This is my master thesis project.
Osiris is a deterministic data structure for performing range emptiness queries over keyset. It is based on compact storing of a keyset trie using key-values stores, that don't store keys explicitly.
It is headers-only library, to use just include it:
#include "/include/osiris.h"
To use it, prepare your keyset as a sorted std::vector of std::strings.
Note: The keyset must be ordered in lexicographical order, where every character is unsigned.
std::vector<std::string> keyset = ...; // key set to work with
OsirisFitler* filter = osiris::build(keyset);
Osiris supports 3 types of query:
- Point query (check if the key exists)
- Prefix query (check if there is a key with the given prefix)
- Range query (check if there is a key within the given range)
For performing point query use:
std::string key = ...; // key to search for
bool result = filter->pointQuery(key); // checks if the key exists
Result variable stores true iff the key belongs to the keyset.
For performing prefix query use:
std::string key = ...; // key to search for
bool result = filter->prefixQuery(key); // checks if the key exists
For performing range query use:
std::string left = ...;
std::string right = ...;
bool result = filter->rangeQuery(left, includeLeft, right, includeRight);
Result variable stores true iff there is any key in the keyset that belongs to the range. includeLeft and includeRight flags help to make segment closed or open.

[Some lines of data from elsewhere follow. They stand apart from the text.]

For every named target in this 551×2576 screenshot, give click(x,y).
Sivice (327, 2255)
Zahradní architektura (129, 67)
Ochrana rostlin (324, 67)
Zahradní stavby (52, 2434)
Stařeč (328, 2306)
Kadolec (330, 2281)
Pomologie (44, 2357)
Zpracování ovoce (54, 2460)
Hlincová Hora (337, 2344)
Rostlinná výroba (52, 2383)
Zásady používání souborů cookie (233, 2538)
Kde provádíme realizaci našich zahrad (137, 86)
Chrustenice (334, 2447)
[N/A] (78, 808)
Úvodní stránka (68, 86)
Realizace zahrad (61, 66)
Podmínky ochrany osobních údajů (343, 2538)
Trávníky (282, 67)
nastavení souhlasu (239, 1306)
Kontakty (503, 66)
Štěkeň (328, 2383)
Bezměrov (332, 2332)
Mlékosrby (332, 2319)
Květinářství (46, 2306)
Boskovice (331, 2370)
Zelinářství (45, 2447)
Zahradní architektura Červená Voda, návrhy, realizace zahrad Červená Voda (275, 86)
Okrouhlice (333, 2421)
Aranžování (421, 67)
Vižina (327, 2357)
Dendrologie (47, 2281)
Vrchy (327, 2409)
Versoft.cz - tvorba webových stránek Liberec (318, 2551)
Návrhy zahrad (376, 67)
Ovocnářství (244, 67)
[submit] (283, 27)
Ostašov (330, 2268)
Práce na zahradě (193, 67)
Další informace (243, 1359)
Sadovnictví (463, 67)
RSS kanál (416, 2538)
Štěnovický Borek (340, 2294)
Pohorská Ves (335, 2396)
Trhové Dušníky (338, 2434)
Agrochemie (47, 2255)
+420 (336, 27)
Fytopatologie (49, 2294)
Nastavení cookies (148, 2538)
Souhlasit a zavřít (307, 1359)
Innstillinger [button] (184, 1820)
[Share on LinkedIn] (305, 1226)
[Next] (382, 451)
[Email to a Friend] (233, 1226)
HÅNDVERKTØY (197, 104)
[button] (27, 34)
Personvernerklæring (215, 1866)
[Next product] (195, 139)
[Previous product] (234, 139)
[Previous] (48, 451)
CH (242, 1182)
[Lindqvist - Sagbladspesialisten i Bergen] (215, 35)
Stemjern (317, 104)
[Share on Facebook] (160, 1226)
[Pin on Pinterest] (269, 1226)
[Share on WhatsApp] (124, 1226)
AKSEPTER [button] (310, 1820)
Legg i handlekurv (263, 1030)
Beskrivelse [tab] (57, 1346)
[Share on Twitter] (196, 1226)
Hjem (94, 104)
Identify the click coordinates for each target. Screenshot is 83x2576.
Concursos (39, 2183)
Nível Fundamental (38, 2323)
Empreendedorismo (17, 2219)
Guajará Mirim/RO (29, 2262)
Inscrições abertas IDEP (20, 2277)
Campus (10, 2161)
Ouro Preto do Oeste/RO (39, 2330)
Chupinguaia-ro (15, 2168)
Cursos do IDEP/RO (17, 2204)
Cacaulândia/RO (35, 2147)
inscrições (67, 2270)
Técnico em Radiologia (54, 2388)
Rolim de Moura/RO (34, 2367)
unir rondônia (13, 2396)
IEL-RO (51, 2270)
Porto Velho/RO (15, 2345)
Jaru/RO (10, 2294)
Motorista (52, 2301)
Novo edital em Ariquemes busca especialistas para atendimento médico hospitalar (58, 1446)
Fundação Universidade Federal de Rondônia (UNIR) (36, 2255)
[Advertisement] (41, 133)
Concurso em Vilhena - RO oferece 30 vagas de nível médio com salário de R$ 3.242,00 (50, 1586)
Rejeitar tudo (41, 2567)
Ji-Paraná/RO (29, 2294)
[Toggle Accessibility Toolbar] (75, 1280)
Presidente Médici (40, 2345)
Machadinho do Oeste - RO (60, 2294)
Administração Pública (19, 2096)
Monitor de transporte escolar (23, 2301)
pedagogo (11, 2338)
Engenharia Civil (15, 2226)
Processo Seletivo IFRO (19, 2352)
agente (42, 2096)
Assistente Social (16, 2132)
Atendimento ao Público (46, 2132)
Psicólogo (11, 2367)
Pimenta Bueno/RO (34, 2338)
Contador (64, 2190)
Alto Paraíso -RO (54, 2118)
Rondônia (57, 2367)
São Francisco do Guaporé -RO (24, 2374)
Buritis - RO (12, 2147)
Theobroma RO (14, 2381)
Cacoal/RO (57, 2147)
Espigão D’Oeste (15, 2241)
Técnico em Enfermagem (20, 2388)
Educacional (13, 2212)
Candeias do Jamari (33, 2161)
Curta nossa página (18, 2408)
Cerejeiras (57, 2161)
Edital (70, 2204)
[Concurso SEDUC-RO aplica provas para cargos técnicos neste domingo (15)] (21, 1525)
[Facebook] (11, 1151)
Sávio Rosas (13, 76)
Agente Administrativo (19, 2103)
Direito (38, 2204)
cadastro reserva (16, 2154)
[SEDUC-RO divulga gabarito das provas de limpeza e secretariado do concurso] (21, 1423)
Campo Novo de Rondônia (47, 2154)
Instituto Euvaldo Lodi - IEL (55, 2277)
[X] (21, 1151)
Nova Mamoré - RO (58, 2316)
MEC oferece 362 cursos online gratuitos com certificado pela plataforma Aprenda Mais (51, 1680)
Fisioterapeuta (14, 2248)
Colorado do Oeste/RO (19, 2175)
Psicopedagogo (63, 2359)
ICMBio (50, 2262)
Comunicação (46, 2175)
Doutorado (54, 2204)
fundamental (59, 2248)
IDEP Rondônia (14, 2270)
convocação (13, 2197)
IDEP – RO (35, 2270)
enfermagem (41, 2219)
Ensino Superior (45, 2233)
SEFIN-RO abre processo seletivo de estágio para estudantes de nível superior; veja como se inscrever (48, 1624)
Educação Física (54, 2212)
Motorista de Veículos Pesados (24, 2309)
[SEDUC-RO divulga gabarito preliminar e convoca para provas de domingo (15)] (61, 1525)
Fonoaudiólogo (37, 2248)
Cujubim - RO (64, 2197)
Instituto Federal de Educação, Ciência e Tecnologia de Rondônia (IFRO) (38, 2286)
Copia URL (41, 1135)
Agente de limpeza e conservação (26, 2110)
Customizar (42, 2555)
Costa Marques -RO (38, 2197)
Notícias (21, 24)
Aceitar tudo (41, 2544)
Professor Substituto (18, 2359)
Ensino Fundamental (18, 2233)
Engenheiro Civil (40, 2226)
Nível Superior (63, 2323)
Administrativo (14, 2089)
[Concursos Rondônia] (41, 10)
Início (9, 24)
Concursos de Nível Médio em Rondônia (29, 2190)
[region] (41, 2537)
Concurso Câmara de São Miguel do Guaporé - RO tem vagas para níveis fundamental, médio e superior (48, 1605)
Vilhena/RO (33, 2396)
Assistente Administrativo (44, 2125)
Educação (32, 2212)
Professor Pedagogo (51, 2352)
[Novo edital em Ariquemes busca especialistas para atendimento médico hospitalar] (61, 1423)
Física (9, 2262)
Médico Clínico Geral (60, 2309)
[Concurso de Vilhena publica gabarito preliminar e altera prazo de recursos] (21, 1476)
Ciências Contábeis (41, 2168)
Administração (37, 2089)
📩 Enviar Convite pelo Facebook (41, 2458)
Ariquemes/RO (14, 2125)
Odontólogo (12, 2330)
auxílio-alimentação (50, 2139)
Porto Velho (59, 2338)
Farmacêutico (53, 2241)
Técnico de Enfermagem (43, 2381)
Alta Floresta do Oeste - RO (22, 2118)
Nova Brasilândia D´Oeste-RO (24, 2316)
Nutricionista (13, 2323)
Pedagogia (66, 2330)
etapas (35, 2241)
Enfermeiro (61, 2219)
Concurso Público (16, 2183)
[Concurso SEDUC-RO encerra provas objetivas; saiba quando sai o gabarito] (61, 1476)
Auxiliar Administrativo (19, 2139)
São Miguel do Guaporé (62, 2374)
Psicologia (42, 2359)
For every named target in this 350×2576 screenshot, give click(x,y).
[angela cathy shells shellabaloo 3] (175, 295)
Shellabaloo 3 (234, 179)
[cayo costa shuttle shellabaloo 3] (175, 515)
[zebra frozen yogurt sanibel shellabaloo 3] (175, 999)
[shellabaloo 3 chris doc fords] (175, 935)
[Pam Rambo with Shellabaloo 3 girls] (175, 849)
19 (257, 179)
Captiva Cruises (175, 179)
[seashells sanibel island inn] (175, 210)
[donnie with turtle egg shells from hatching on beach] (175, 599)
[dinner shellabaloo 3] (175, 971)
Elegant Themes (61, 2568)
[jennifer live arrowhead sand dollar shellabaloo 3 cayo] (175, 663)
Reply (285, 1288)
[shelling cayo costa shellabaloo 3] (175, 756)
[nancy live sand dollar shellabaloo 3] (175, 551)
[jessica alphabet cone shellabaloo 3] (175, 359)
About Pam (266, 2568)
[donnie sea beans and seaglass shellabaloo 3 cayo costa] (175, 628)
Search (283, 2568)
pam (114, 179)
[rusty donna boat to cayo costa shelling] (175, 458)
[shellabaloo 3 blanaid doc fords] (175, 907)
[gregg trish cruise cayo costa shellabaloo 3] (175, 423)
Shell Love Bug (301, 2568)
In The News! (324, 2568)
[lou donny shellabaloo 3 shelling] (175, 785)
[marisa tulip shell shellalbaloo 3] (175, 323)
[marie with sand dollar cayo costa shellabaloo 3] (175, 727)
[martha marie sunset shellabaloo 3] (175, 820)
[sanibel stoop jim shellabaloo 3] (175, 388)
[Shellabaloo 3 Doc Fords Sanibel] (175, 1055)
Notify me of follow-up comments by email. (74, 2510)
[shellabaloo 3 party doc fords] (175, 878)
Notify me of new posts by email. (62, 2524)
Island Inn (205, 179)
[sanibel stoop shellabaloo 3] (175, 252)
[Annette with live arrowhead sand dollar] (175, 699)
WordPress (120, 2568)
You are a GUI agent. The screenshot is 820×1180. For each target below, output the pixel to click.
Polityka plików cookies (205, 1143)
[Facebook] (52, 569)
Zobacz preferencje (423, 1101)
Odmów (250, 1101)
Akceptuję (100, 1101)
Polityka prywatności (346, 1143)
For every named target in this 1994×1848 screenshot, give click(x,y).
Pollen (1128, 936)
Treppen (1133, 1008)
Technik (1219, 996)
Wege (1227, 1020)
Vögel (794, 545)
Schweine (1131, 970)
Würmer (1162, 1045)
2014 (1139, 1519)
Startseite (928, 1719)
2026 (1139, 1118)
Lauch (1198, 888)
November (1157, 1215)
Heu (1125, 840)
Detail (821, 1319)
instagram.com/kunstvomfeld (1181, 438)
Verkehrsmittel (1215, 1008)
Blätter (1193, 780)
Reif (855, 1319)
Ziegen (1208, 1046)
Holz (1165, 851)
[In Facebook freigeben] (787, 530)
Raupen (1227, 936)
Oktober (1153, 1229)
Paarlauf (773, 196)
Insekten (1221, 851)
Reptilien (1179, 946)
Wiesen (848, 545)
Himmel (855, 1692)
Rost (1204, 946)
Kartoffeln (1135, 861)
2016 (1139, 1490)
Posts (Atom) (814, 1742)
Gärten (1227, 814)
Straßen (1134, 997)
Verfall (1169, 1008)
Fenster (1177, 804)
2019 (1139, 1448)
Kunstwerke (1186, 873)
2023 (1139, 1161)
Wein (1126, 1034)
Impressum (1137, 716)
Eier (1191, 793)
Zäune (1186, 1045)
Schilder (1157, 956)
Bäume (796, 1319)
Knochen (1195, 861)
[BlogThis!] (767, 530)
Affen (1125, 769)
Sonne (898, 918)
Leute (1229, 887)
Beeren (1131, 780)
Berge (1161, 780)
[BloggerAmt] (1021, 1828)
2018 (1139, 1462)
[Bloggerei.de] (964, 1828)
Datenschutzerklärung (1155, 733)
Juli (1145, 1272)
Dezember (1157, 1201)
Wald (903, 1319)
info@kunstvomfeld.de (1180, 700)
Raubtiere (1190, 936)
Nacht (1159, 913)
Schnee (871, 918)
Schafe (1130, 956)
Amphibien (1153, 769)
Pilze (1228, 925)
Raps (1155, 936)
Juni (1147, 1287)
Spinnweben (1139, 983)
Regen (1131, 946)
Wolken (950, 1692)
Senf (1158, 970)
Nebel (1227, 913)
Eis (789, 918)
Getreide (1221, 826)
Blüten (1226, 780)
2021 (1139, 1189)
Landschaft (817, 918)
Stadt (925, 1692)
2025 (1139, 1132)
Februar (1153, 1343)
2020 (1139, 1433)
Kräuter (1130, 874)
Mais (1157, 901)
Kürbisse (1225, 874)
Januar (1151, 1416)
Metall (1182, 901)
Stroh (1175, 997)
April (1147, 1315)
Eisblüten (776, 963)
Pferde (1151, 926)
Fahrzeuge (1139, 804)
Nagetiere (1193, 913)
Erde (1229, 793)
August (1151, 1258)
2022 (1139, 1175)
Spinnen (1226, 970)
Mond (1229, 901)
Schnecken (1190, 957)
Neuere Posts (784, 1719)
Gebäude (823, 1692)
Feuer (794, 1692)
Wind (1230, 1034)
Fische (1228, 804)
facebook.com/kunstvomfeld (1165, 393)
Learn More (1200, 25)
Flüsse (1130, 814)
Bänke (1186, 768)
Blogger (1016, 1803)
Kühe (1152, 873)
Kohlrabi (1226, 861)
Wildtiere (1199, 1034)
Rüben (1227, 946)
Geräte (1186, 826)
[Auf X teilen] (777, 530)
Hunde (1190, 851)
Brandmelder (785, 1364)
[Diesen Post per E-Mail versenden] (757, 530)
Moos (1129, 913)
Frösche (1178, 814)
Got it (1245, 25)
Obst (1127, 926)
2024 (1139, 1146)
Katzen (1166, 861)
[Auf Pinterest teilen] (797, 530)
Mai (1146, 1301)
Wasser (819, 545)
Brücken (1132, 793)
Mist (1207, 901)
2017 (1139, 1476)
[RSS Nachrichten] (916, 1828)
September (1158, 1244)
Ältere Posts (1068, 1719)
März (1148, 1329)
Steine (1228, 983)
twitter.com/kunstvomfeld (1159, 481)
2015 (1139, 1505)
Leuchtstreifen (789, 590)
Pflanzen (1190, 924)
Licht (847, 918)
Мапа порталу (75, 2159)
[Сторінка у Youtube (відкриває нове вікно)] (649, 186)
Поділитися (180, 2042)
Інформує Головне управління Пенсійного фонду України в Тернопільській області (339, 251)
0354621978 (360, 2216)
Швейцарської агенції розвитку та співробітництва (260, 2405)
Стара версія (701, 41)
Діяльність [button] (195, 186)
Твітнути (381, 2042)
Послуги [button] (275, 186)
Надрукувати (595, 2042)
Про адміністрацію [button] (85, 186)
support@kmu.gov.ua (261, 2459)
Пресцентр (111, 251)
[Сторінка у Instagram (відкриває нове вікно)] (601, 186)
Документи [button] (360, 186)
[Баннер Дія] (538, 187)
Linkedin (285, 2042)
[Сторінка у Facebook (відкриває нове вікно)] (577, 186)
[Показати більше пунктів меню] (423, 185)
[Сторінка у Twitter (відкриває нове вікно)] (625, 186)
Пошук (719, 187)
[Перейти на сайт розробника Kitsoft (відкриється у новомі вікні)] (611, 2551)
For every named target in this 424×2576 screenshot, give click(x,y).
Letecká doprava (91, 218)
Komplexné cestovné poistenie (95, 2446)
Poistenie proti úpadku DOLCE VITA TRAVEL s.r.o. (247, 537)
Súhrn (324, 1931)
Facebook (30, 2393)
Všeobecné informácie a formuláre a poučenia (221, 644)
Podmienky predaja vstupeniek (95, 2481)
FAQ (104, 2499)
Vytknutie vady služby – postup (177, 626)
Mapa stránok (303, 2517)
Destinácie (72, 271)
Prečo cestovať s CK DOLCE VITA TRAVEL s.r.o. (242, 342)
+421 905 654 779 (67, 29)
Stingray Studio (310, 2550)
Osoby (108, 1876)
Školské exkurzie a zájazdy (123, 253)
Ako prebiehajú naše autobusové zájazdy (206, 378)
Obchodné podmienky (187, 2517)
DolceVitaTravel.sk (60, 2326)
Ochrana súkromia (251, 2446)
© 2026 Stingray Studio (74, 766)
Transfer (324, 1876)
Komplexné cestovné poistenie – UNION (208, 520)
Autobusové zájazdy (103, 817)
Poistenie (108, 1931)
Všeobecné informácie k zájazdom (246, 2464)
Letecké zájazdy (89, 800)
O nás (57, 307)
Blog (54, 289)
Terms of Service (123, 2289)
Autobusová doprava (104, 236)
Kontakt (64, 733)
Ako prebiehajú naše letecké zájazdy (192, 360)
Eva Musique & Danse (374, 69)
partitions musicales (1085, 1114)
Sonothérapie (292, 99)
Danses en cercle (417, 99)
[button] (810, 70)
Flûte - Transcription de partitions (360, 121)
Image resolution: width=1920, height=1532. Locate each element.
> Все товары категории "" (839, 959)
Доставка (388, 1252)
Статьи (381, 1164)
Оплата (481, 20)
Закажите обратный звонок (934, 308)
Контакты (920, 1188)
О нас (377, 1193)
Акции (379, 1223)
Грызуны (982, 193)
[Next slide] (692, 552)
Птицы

For serialization and deserialization use:
std::pair<uint8_t*, size_t> data = filter->serialize();
It returns pointer to byte array, where the structure is stored and size of the array.
For deserialization use:
uint8_t* data = ...; // restore serialized structure
OsirisFilter* filter = osiris::deserialize(data); // deserialize it to the class
More examples can be found here.
To do some performance tests use: bench/
To run filter with debug log, compile with flag OSIRIS_ENABLE_DEBUG
.
This project is licensed under the GPLv3 License - see the LICENSE file for details.